Regarding your July 2009 issue about Marshal Philippe Pétain: Most of us subconsciously view the French through British eyes, and the results are often unbalanced even when the facts are accurate. Unlike Colonel De Gaulle, Marshal Pétain remained in France to protect the French people from the Nazis and in this he largely succeeded. But Vichy, although the legal government of France, and the Marshal, its head, were never entirely free agents. They were under the ruthless thumb of the Nazis and, consequently, could not openly support the Allied powers. When one is defeated and largely occupied, one must “collaborate” to even eat. Even our defeated Confederates had to collaborate with the Yankees!
On his own, Pétain kept the Germans out of Spain and most of North Africa and he kept the formidable French fleet out of enemy hands. In November 1942, through his deputy, Admiral Darlan, he brought the French Empire back into the war on the Allied side as he had earlier promised Mr. Churchill.
Pétain did his best to protect the Jews; no French Jews were deported while he was in office, but he had no control outside the small confines of Vichy.
As to the Marshal’s romantic life, I have no reliable information except the fact that many French secularists hated him because he was strongly pro-Catholic and tried to restore morality. In any event, nothing he ever did in his personal life prevented him from saving his country—twice. It is no accident that France emerged from both world wars reasonably strong and intact.
Kenneth B. Lynn
Pompano Beach, Florida
Although I found the entire July 2009 issue to be one of the better that I recall, I read with particular interest the article, “Costly Kyushu Invasion?” My uncle was XO on LST 665 in July 1945 and took pictures of his ship embarking 5th MARDIV LVTs in Hapuna Bay, Hawaii, as rehearsal for the invasion of Kyushu, Japan. That same month he was promoted to CO of LST 704 and was later part of the occupation force in Sasebo, Japan. During that time he took aerial pictures of Nagasaki as well as pictures of the Japanese “super submarines” I-14, I-400, and I-401. He passed away many years ago and I regret that I never had the opportunity to talk about these events.
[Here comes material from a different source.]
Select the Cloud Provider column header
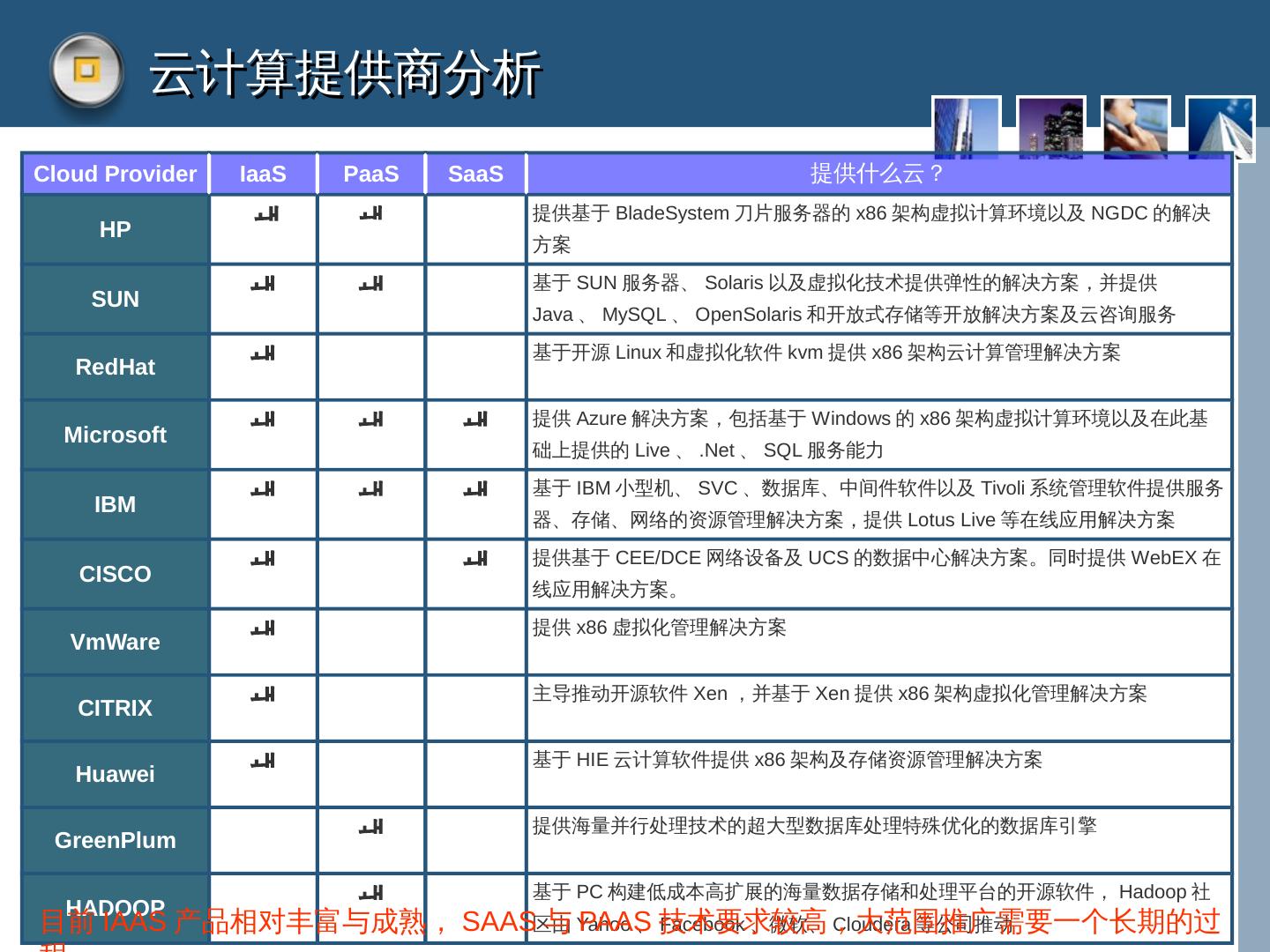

I know he would have found the information in the article to be quite incredible, considering what he was preparing to do.
Bainbridge Island, Washington
In “Rattlesnakes of the Deep” by Herb Kugel (May 2009 issue), the USS Salinas (AO19) was noted as a U.S. Navy ship torpedoed before we were officially in the war. She was a 1918 vintage tanker good for six knots at 72 turns of her single screw. She was in ballast and the torpedo hit a tank partially filled with ballast water. The torpedo did little damage but ruptured a number of fuel lines. She was dead in the water for 24 hours while the engineers patched together some fuel lines. She then limped into St. Johns Harbor, Newfoundland. They patched her up enough so she could proceed to New York for extensive rebuilding. The Navy awarded five Navy crosses to men in her crew.
I joined the Salinas in New York as assistant communications officer. Tom Heggen was communications officer. He later went on out to the South Pacific where he wrote Mr. Roberts. Several of the characters were obviously based on Salinas people.
Our first trip was as a refueling tanker for the escorts of a 100-ship convoy bound for Casablanca. The trip took 18 days.
I believe the Salinas wound up as a floating storage tank in Tokyo Harbor at the end of the war.
Lt. Harry P. Staton USNR (Ret.)
The excellent “Flying Leathernecks” by Dorr and Borch in your July 2009 issue misspells the names of two of the Wake Island pilots: Dave Kliewer and Herb Freuler.
Kliewer applied to Harvard Medical School from prison in Japan, enrolled after he was freed, and spent his career as an oncologist in Corvallis, Oregon. He died in 2007, last of the Wake Island pilots.
Craig B. Leman
Marine Raiders Used Boys
The article about the Boys antitank rifle (July 2009 issue) was most interesting. The author failed to mention that the Marine Raiders also used the Boys. Carlson’s Raiders used the Boys during the Makin Island raid in 1942; they shot down two Japanese flying boats. Edson’s Raiders used the Boys during the Tulagi-Guadalcanal landings and battles, August 7-9, 1942, the Battle of Edson’s Ridge, Guadalcanal, September 12-14, 1942.
Note: Opinions expressed in “Dispatches” do not represent those of the writers, editors, or staff of WWII History or Sovereign Media.